🤖 AI Summary
This work addresses the significant yet poorly understood performance variations of Chain-of-Thought (CoT) reasoning across different tasks by providing the first theoretical framework for its step-by-step inference process. The authors model CoT as a Markov chain and propose that its effectiveness hinges on the consistency of the transition kernels between reasoning steps, while also quantifying how noise in intermediate steps degrades performance. Through rigorous theoretical analysis, they prove that consistent transition kernels substantially reduce sample complexity. To validate these predictions, they construct synthetic benchmark experiments that align with their theoretical findings and offer a principled explanation for the observed disparities in CoT’s empirical success across real-world tasks.
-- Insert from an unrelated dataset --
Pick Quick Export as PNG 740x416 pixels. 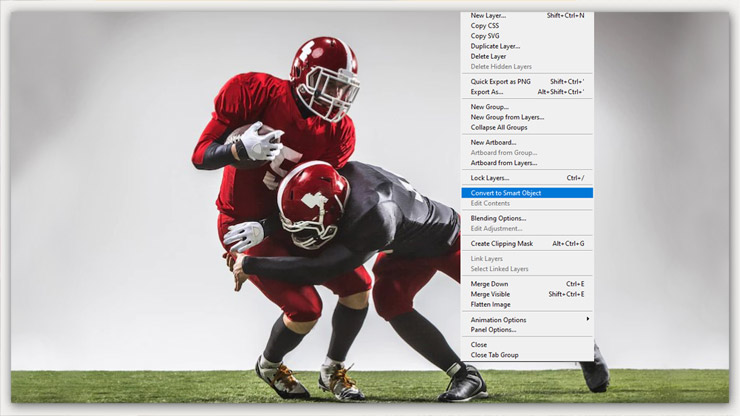[x=503, y=82]
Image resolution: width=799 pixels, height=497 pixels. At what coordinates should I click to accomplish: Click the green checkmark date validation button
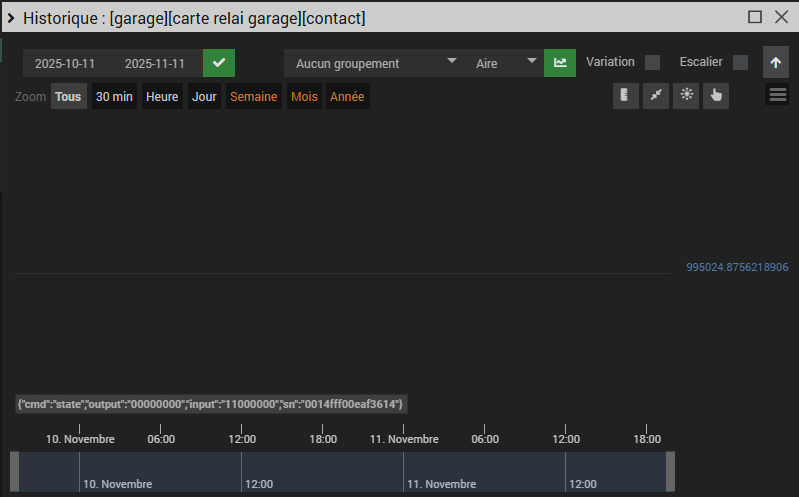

This study thus establishes a novel theoretical lens and analytical framework for understanding and improving CoT reasoning.
📝 Abstract
Chain-of-Thought (CoT) prompting is a widely used inference-time technique for improving reasoning, yet its gains are uneven across tasks. We analyze when and why CoT helps by modeling the step-wise reasoning trajectory as a Markov chain. Each intermediate step is a state and the dependence between steps is captured by a transition kernel. Our theory identifies transition alignment, whether instances share a common step-wise transition kernel, as the key determinant of CoT's effectiveness. When transitions are identical across steps, CoT reduces inference-time sample complexity: fewer context sample trajectories suffice to recover the final decision. In contrast, when transitions differ across steps, these gains can vanish. We further quantify how noise in intermediate steps modulates CoT's benefit. Beyond theory, we design synthetic benchmarks that isolate these factors to complement prior results on real-world tasks and to empirically validate our predictions.